Texto selecionado:
————

O problema não é o adiamento ou o não adiamento. O problema é fazer o que precisa ser feito. De nada adianta adiar para 2008 se a lição de casa não for feita. Pode-se, por outro lado, não adiar e colocar a mão na massa imediatamente, criando as condições para que os resultados sejam alcançados.
Um ponto que passa despercebido - e que é positivo - é que mesmo os grupos contrários falam em adiamento e ajustes, não em supressão. Ou seja, há consenso da necessidade e da inevitabilidade, o que reflete uma importante convergência, que vem sendo pouco explorada. Outra convergência é que ninguém considera que, do dia para a noite, a IN 51 estará implantada e todos os problemas superados. Outra convergência. A questão, no meu modo de ver, é se criar as condições para que se evolua como desejado. E, para isso, é necessário planejamento, execução e correção de rumos, se necessário.
Uma possível solução, considerando o impasse em questão, seria não adiar a IN 51, mas criar um período tampão de, digamos, 12 meses, período em que a IN 51 seria educativa. É como quando se instala radar nas cidades. Por um período, não haverá punição. Nesse período, os ajustes seriam feitos: seriam cadastrados os produtores, os laboratórios receberiam os ajustes finais, seriam definidas as políticas de ação em relação àqueles cujo leite estivesse fora dos padrões, seriam feitas palestras de esclarecimento pelo país inteiro, seria estruturar o programa de capacitação e treinamento, seria alterar e aprovar o RIISPOA. Enfim, seria fazer aquilo que precisava ser feito, sem abdicar da implantação imediata da lei.

————

Segmento de dados:
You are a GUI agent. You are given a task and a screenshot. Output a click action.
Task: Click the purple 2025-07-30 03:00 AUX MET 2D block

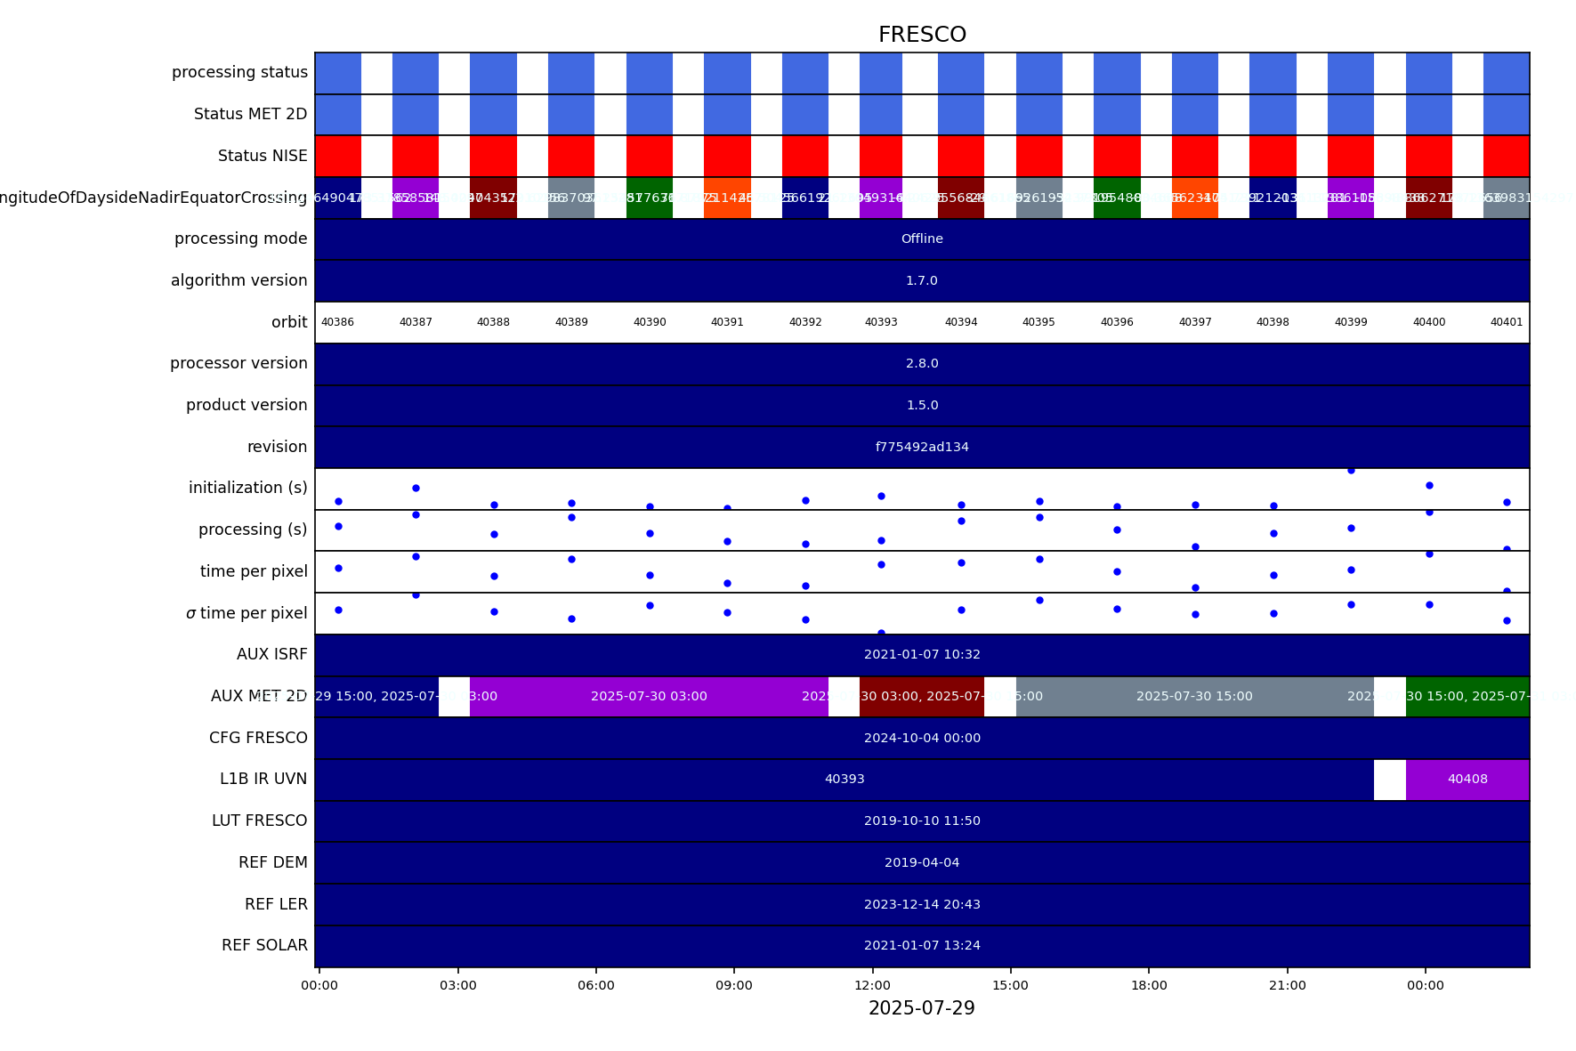pyautogui.click(x=649, y=696)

————

Enunciado 1: Copie do texto sobre a IN 51, sem nenhuma alteração, o trecho que vai de "Um ponto que" até "rumos, se necessário.".
Enunciado 2: Dê sequência ao texto sobre a IN 51 a partir do ponto em que ele termina.
A listagem não tem nenhuma relação com o texto sobre a IN 51.

Resposta da tarefa 1:
Um ponto que passa despercebido - e que é positivo - é que mesmo os grupos contrários falam em adiamento e ajustes, não em supressão. Ou seja, há consenso da necessidade e da inevitabilidade, o que reflete uma importante convergência, que vem sendo pouco explorada. Outra convergência é que ninguém considera que, do dia para a noite, a IN 51 estará implantada e todos os problemas superados. Outra convergência. A questão, no meu modo de ver, é se criar as condições para que se evolua como desejado. E, para isso, é necessário planejamento, execução e correção de rumos, se necessário.

Resposta da tarefa 2:
O objetivo, ao trazer essa sugestão à mesa, é melhorar as condições para o sucesso da IN 51. A lei, se existe, precisa ser cumprida. Para tal, é necessário criar as condições para que seja cumprida. A lei não pode ser educativa, a não ser que sua própria redação comporte essa possibilidade por um período de tempo. O risco, ao não se fazer isso, é a lei "não pegar", como se costuma dizer. O risco de adiar mais uma vez é matar o programa pelo cansaço e descrédito. É o momento, talvez, de se espelhar no que a China tem de melhor: o planejamento, o foco na execução, a visão de longo prazo, o não-desperdício de recursos, tempo, pessoas.
PS1: O tema é polêmico e, dentro disso, gostaria que os leitores se manifestassem, enviando comentários, críticas e sugestões para nossa redação.
PS2: Leia artigo anterior sobre o tema: Instrução Normativa 51: Somente uma "boa idéia"?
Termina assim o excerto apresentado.